• Recorded data:
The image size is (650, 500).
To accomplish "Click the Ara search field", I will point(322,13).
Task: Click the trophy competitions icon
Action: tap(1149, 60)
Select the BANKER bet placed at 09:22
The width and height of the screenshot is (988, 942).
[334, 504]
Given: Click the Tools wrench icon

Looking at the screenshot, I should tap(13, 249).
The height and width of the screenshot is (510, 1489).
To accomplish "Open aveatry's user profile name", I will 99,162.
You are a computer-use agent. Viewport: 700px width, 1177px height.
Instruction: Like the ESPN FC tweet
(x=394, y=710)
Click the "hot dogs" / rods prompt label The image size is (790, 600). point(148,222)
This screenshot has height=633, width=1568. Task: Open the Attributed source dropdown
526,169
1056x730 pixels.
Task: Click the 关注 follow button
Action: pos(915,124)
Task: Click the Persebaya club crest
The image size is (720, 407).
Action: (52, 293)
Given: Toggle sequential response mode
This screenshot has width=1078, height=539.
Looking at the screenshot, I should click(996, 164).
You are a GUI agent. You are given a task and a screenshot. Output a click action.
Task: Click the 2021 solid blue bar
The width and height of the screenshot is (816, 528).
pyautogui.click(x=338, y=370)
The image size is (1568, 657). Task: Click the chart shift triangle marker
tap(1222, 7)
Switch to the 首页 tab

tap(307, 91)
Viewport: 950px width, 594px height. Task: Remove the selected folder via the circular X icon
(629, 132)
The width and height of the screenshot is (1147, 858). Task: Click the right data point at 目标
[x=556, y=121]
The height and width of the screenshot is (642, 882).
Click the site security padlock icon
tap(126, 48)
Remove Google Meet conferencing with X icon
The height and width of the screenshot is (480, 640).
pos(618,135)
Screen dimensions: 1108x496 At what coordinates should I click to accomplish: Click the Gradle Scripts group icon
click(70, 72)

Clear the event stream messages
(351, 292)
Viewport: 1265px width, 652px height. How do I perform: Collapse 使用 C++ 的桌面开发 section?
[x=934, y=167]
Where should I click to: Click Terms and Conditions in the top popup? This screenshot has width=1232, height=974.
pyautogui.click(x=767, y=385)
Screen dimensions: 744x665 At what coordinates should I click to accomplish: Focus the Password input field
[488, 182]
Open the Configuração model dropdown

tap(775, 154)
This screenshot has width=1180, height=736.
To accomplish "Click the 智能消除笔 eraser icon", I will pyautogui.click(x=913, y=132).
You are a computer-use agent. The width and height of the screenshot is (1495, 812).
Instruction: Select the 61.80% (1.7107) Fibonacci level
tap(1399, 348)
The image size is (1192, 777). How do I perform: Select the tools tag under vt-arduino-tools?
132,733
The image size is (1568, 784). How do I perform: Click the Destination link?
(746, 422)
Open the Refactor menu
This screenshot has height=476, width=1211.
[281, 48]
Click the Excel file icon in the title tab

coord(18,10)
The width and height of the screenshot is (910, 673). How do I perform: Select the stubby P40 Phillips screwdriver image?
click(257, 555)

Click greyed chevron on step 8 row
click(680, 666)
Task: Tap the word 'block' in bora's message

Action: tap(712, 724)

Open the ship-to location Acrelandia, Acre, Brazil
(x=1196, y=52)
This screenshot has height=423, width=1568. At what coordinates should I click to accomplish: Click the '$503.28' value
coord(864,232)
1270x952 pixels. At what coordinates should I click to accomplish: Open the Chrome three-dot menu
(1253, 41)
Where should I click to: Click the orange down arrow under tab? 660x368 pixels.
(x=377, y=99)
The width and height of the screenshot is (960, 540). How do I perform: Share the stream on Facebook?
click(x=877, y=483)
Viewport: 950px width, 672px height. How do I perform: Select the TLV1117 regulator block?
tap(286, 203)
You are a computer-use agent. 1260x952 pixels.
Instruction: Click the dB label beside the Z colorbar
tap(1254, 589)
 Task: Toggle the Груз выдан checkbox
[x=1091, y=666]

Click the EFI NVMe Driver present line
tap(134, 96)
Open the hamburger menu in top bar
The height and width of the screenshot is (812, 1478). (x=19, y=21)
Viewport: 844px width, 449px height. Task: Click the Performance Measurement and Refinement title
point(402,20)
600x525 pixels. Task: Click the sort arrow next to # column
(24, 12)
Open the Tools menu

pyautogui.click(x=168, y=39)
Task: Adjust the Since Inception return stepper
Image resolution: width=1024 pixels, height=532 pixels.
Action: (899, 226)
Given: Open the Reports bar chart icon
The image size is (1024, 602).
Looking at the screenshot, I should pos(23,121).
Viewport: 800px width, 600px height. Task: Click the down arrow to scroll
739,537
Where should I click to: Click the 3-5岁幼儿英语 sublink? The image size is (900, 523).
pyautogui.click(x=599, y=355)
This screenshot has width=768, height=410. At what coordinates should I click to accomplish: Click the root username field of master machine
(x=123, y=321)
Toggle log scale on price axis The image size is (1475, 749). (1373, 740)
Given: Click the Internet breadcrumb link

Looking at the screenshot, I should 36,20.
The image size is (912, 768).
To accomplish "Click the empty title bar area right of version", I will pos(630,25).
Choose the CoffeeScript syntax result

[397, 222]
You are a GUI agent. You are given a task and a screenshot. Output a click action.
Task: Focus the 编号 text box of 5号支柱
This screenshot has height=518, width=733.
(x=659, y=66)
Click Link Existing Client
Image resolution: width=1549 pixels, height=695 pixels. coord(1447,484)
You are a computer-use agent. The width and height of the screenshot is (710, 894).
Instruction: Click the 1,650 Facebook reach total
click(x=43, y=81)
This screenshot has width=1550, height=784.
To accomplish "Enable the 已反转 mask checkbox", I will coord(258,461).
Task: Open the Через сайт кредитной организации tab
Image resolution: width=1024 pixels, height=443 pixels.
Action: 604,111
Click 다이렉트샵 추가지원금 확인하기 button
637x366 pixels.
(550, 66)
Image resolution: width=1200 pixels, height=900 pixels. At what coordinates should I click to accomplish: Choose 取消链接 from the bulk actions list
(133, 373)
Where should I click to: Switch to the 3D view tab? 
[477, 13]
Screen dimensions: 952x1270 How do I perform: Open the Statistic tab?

• Directions for this task: How many lines of the listing include the string "computer"? Respond with the number only.

• Response for this exercise: 4